Extracted data entries:
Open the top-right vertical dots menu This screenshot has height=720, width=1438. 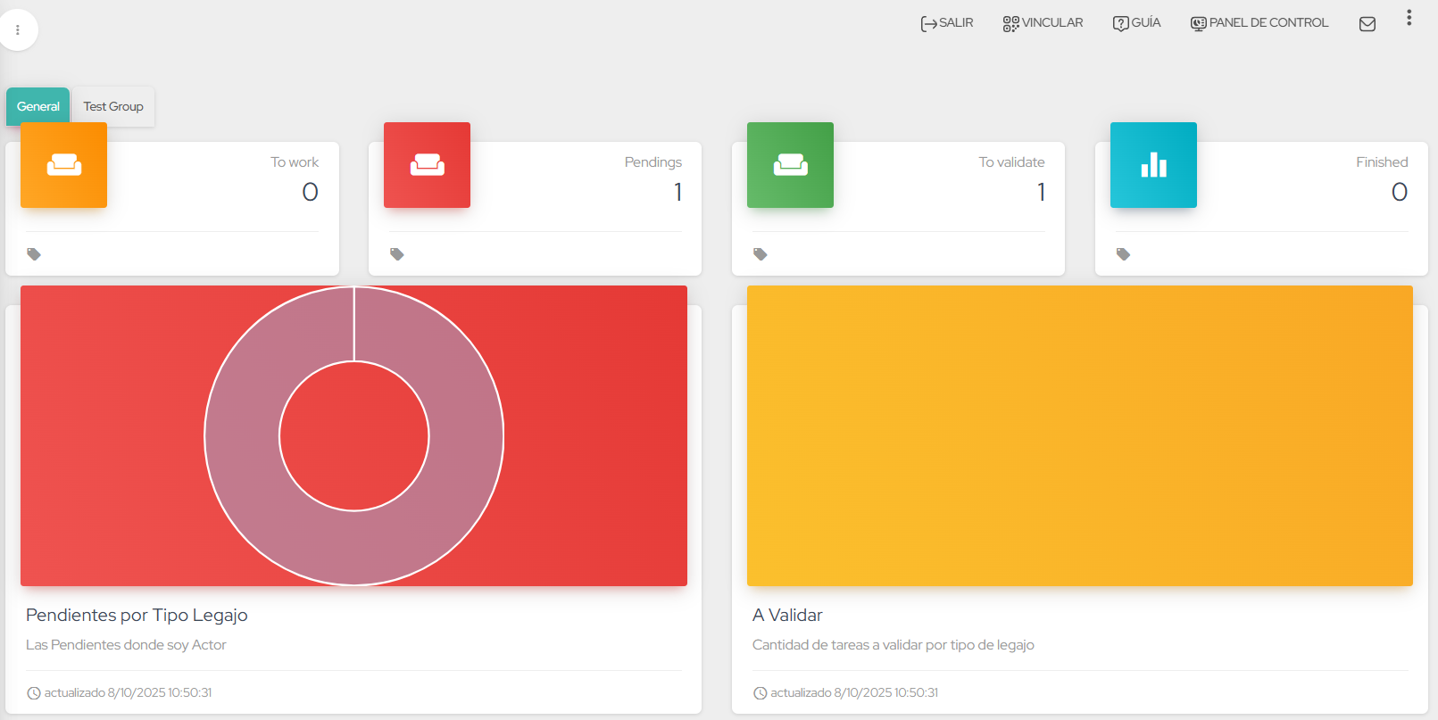coord(1409,18)
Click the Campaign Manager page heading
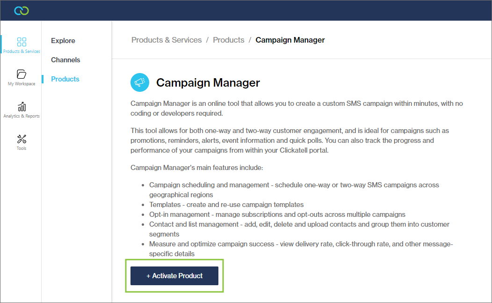The height and width of the screenshot is (303, 492). tap(208, 83)
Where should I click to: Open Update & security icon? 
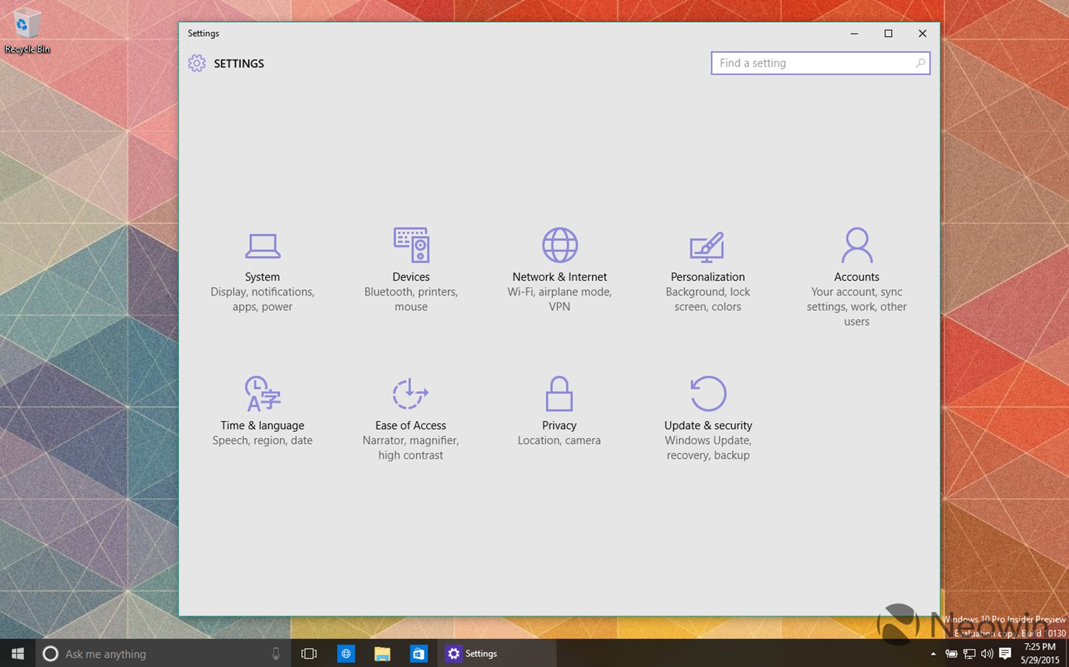(x=708, y=393)
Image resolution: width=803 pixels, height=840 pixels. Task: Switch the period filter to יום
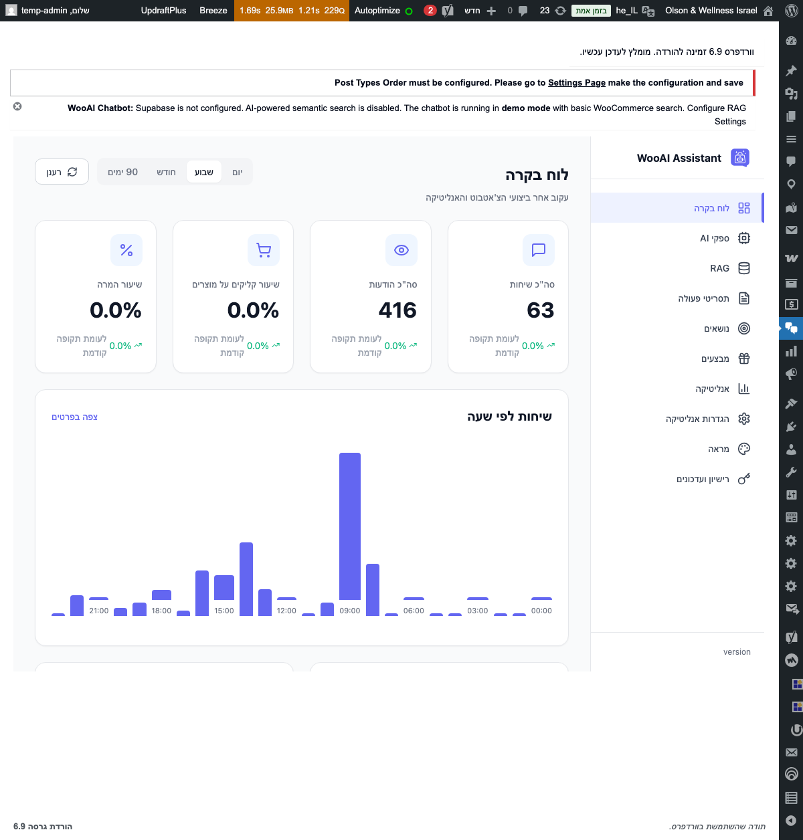pyautogui.click(x=236, y=172)
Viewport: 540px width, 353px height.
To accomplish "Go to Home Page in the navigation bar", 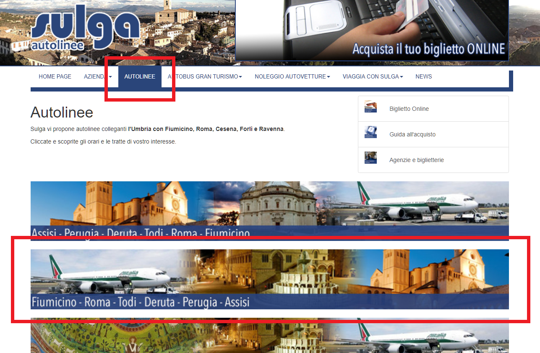I will [x=55, y=77].
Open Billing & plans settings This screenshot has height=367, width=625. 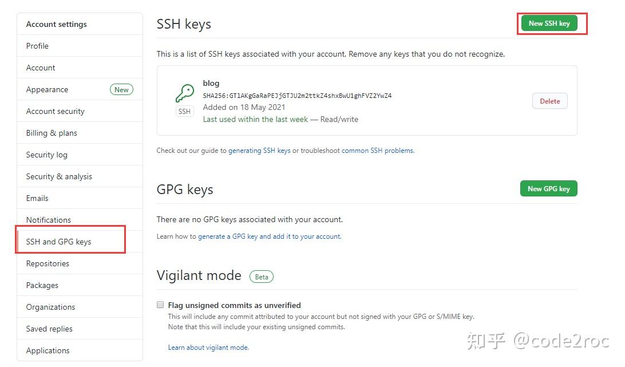click(52, 133)
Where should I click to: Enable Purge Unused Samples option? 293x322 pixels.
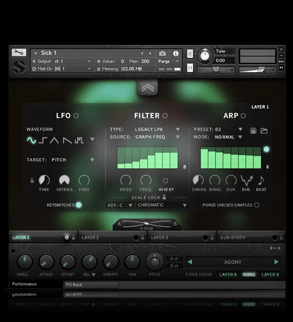[x=257, y=205]
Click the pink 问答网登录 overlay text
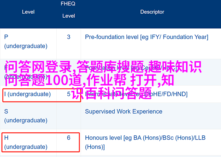The height and width of the screenshot is (157, 221). pos(38,67)
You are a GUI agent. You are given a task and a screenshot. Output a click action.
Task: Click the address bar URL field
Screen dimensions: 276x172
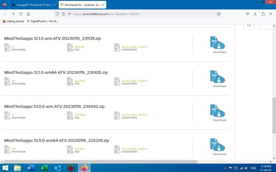[143, 14]
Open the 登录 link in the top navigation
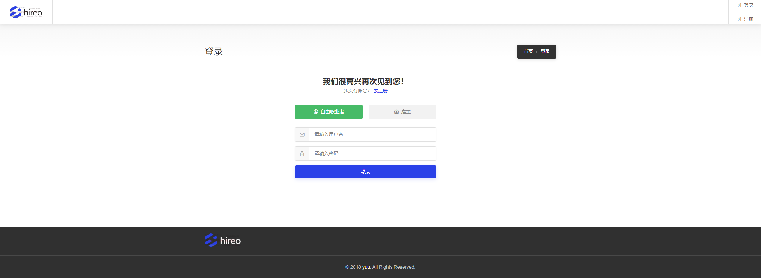761x278 pixels. pyautogui.click(x=748, y=5)
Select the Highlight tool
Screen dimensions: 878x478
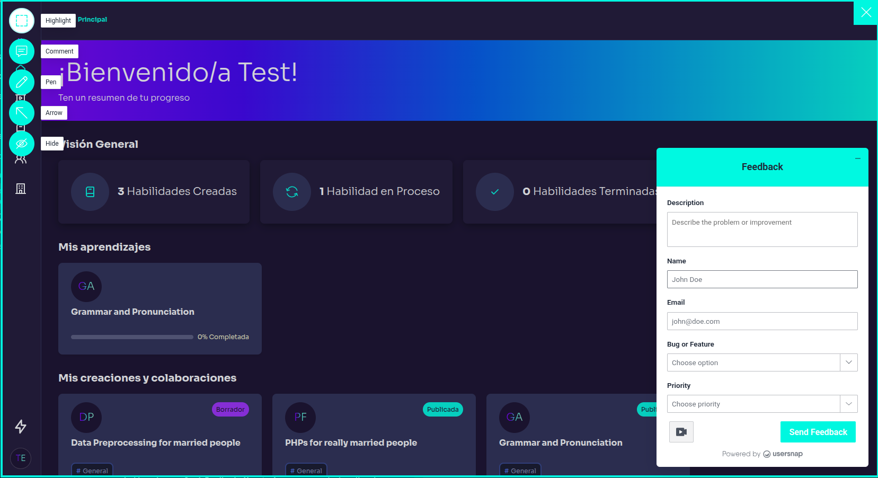pos(22,21)
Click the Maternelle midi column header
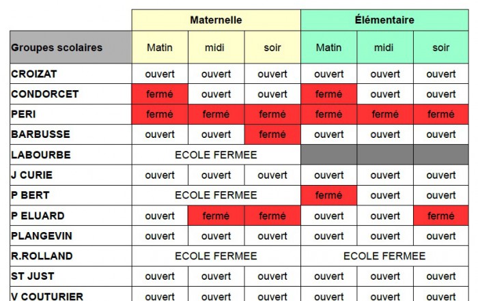The height and width of the screenshot is (301, 478). 216,47
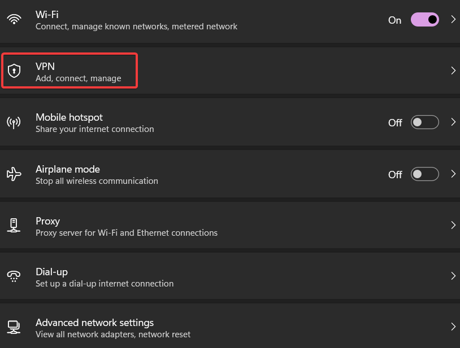Viewport: 460px width, 348px height.
Task: Enable the Mobile hotspot toggle
Action: [x=424, y=122]
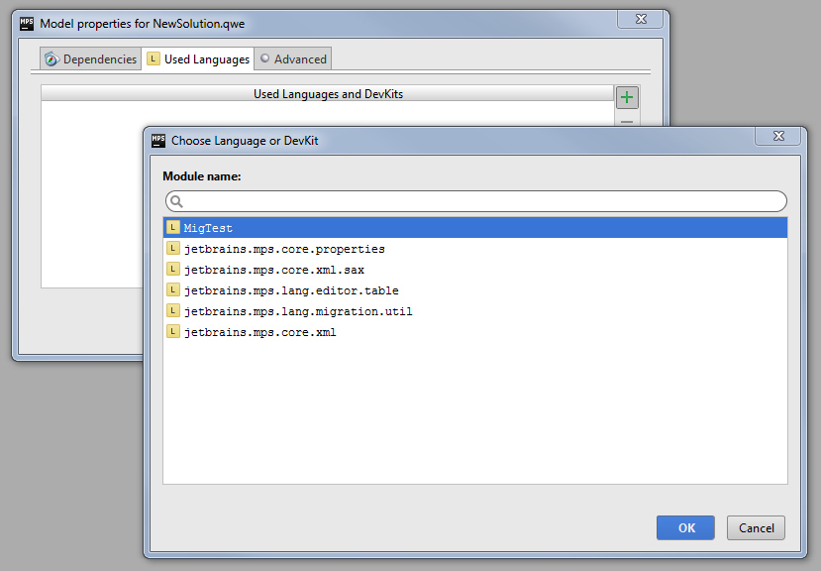This screenshot has width=821, height=571.
Task: Click the icon beside jetbrains.mps.lang.migration.util
Action: click(173, 311)
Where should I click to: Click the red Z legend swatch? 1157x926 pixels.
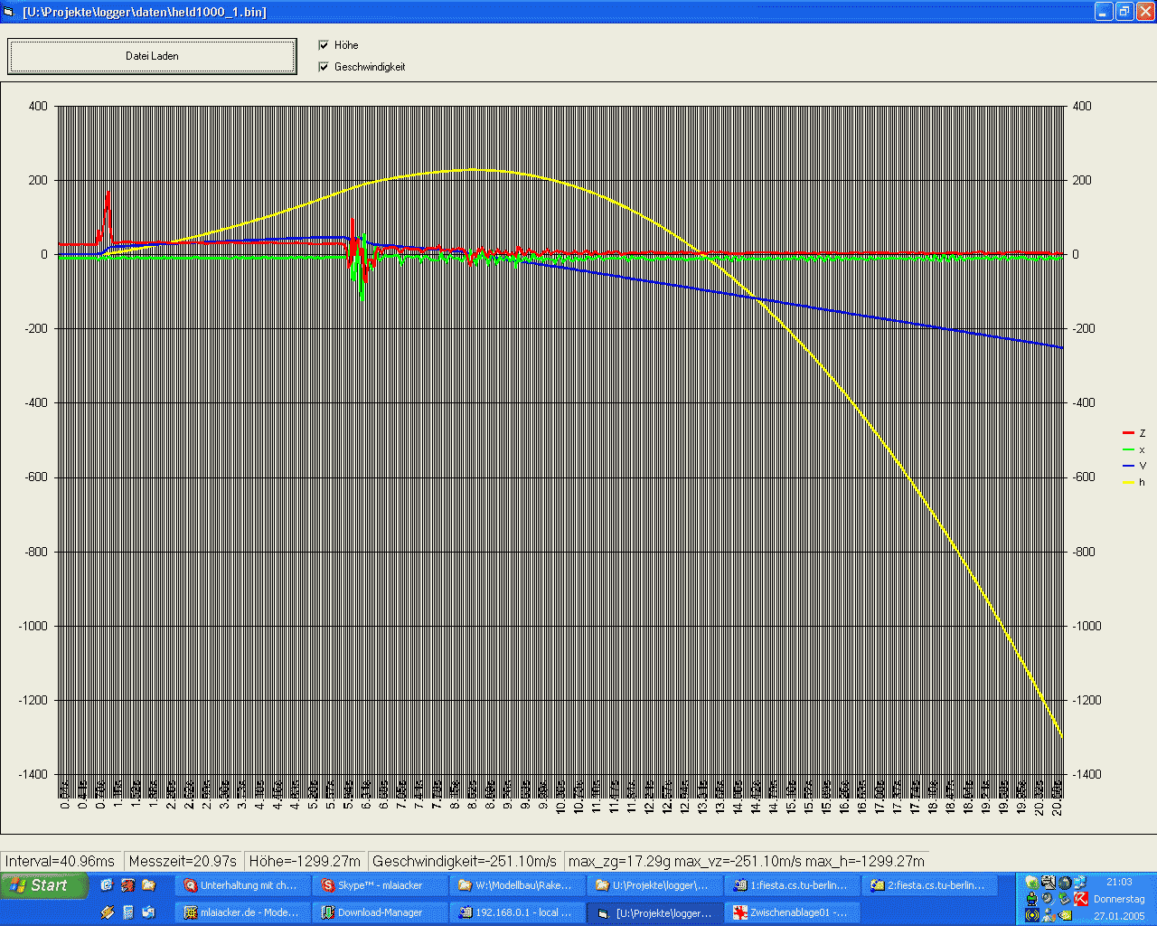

● What you should do: The lines from the one that contains "Screen dimensions: 878x478" through the end of the data, repeated exactly and with no pictures, make up the whole answer.

● Result of this task:
Screen dimensions: 878x478
pos(22,21)
Click the Maternelle midi column header
The height and width of the screenshot is (301, 478). 216,47
Viewport: 460px width, 348px height.
Task: Enable the Mobile hotspot toggle
Action: [x=424, y=122]
This screenshot has width=821, height=571.
Task: Click the icon beside jetbrains.mps.lang.migration.util
Action: click(173, 311)
Where should I click to: Click the red Z legend swatch? 1157x926 pixels.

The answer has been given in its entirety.